Our Expert Offers Answers to Frequently Asked Questions About Power Quality

by David Windley, P.Eng., C.I.M.

Question:
We have a number of resistance welding machines in our plant. I have heard that they can create power quality problems. What kind of problems can occur and how can I determine if I have them?

Answer:
A resistance welder will typically perform a series of welds in its cycle, each of which can draw several hundred amperes for a very short time. If insufficient attention was paid in the design of the distribution system, some significant problems can occur.

First, one must consider the effect of voltage drop on the feeders supplying the welder. If the conductors have too much resistance for the peak current, the voltage will degrade momentarily during the weld such that other loads on the circuit may malfunction or 'drop out'.

Second, the conductors feeding the welder must be of sufficient size to handle the heavy ampere duty cycle of the welder. If the feeder is too small, the cable and connections may overheat and fail.

The best way to avoid problems is to supply each welder with its own properly sized feeder connected to a 'stiff' bus in the plant. This may be impractical in some cases and thus some compromises must be made.

If multiple welders are connected to one feeder, it may be necessary to schedule the occurrence of the welds with a PLC or some means of control. In this way two or more welds will not 'hit' at the same time creating a severe voltage drop or current draw beyond the feeder cable capacity. Other sensitive loads should be removed and placed on a more stable bus.

Power quality problems associated with resistance welders are electronic equipment malfunctions, contactors dropping out, bad welds, and overheated connections.

An audit of the distribution system by a professional engineer should uncover any potential problems.
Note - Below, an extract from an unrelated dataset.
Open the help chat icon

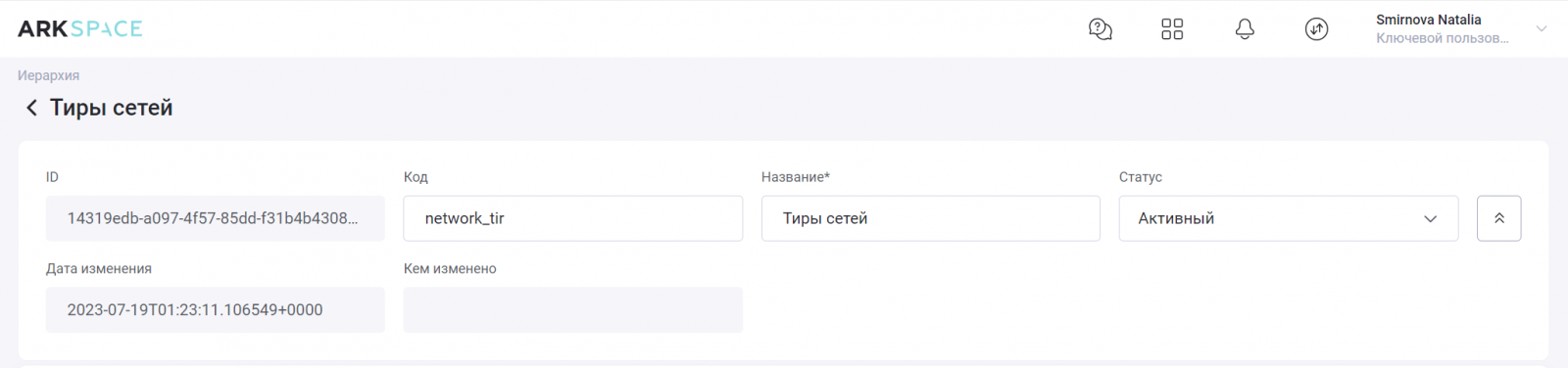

Monitoring equipment capable of capturing fast transients can also identify damaging situations. Proper design in the first place can save a lot of woe down the road.

Question:
We have a delta connected secondary distribution system in our facility. I've been told that this is an undesirable type of distribution from a power quality standpoint. Can you explain this?

Answer:
The delta-delta transformer was a very popular means of providing the main system voltage in process plants and other critical processes where continuity of service was important. Because the delta-connected secondary has no hard connection to ground, one phase could go to ground without affecting the phase to phase voltages on the system. The theory was that if a fault occurred, the system remained operational while one looked for and repaired the fault.

However, with the explosion of electronic equipment on our power systems, some concerns about power quality have arisen.

Because the secondary is effectively floating with respect to ground, disturbances have the potential for raising voltage levels. The creation of noise is more prevalent. In severe cases, arcing ground faults have raised system voltages to more than twice normal levels, destroying motors and lighting throughout the plant.

The modern day practice for critical systems is to utilise a grounded wye secondary with a high resistance in the ground leg. This allows a phase to ground fault without tripping off the system. The fault current is restricted to around 10 amperes, which can activate an alarm to indicate a ground fault.

The difference is, that because the secondary is grounded, the susceptibility to electrical noise and elevated voltage levels is greatly reduced.

The same effect can be achieved on older delta systems by installing grounding resistors or a zigzag transformer to tie the system to ground and still maintain system continuity.